*RECORDS FOR PROCESSING*:
----

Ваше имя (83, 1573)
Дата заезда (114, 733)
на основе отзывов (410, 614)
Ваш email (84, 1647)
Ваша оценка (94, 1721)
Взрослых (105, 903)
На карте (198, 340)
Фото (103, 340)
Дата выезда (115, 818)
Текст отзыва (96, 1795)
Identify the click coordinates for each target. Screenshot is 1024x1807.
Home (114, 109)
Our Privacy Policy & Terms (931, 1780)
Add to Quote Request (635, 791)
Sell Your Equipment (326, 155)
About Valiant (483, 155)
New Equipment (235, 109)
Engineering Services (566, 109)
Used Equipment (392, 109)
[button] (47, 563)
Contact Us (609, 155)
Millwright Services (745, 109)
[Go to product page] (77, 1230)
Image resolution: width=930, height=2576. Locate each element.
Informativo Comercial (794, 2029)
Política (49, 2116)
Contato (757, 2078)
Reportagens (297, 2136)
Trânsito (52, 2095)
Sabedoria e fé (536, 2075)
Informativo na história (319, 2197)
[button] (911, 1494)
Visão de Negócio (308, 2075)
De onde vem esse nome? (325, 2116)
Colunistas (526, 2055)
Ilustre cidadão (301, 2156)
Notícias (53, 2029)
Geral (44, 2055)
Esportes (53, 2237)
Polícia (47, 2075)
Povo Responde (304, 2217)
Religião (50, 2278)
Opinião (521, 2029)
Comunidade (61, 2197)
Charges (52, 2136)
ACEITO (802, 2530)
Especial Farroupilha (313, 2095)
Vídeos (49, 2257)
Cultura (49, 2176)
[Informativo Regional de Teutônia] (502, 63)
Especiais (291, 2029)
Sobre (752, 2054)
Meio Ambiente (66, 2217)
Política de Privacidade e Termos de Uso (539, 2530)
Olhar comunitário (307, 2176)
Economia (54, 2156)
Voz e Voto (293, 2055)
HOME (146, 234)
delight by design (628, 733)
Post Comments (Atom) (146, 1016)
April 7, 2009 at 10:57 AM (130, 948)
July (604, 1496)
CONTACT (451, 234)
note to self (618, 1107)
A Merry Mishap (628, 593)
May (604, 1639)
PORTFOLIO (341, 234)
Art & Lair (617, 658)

----

*TASK BRIEF*:
Each line of the data above that contains the string "Services" should be counted; give only the total.

*ANSWER BOX*:
2